┌────────
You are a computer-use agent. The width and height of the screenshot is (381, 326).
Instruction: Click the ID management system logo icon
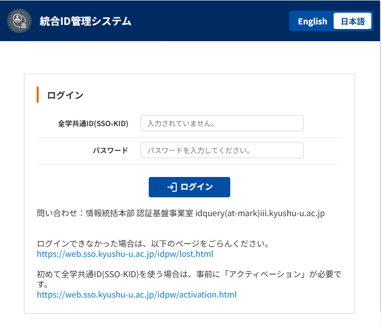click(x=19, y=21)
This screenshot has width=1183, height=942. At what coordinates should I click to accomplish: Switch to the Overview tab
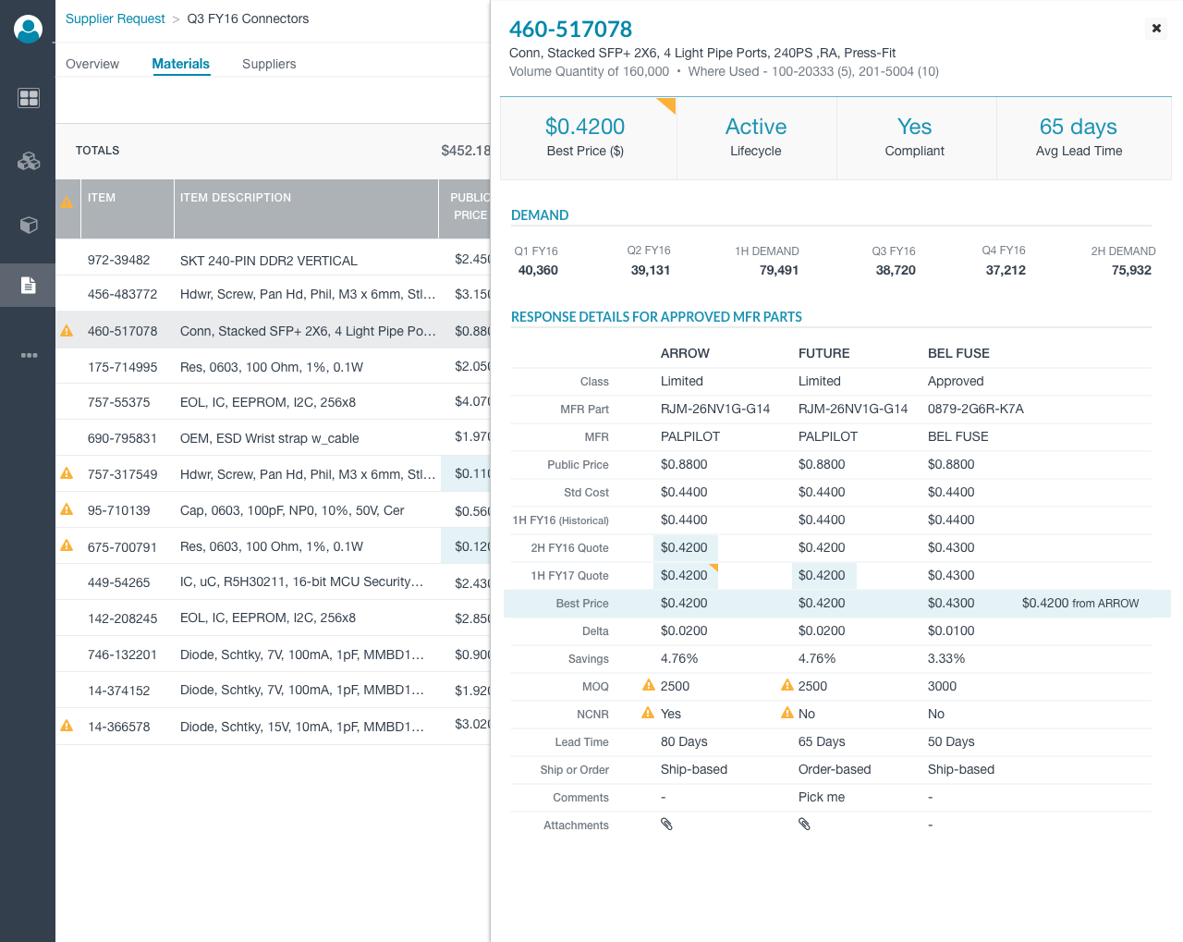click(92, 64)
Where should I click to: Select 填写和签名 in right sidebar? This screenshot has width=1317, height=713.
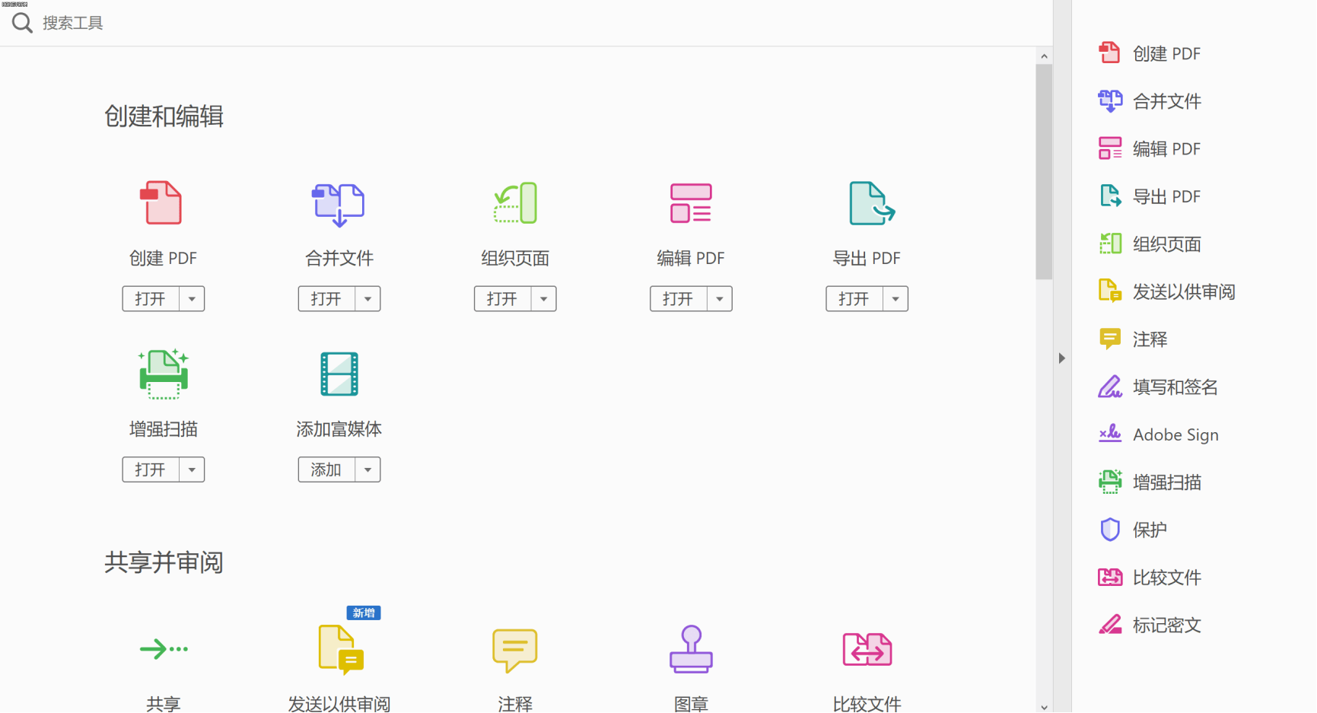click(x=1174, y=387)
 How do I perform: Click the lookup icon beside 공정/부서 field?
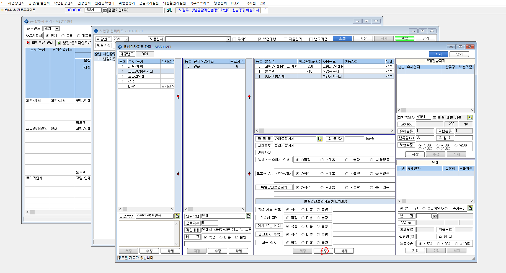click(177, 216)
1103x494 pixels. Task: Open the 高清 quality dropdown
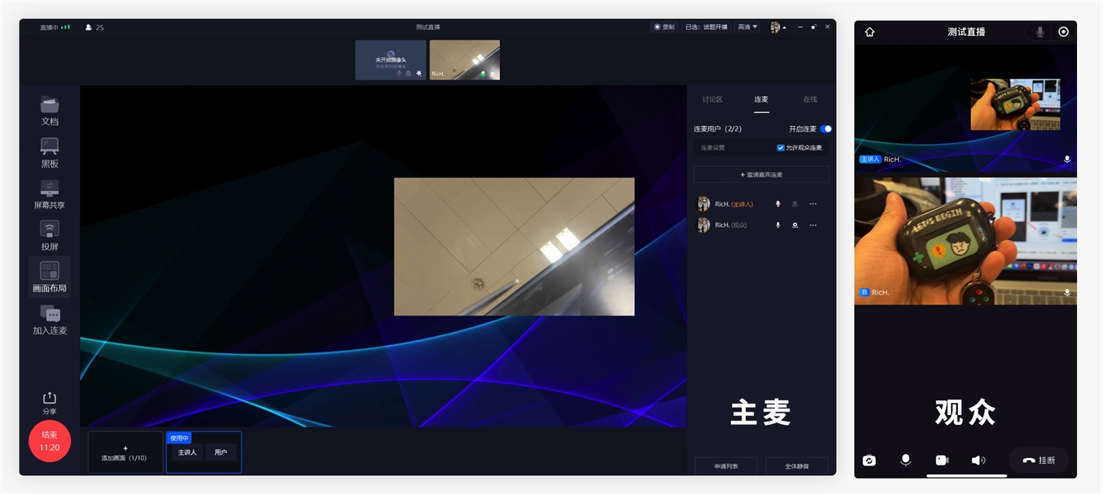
└────────
- _WHAT IS NEEDED_: In your copy, include no pictures; print every line above exactly.

- _PROBLEM SOLUTION_:
You are a computer-use agent. The width and height of the screenshot is (381, 326).
Instruction: Click the ID management system logo icon
click(x=19, y=21)
This screenshot has width=1183, height=942. At what coordinates should I click to accomplish: Switch to the Overview tab
click(92, 64)
Where should I click to: Select 填写和签名 in right sidebar? This screenshot has width=1317, height=713.
click(x=1174, y=387)
 How do I perform: Click the lookup icon beside 공정/부서 field?
click(177, 216)
1103x494 pixels. Task: Open the 高清 quality dropdown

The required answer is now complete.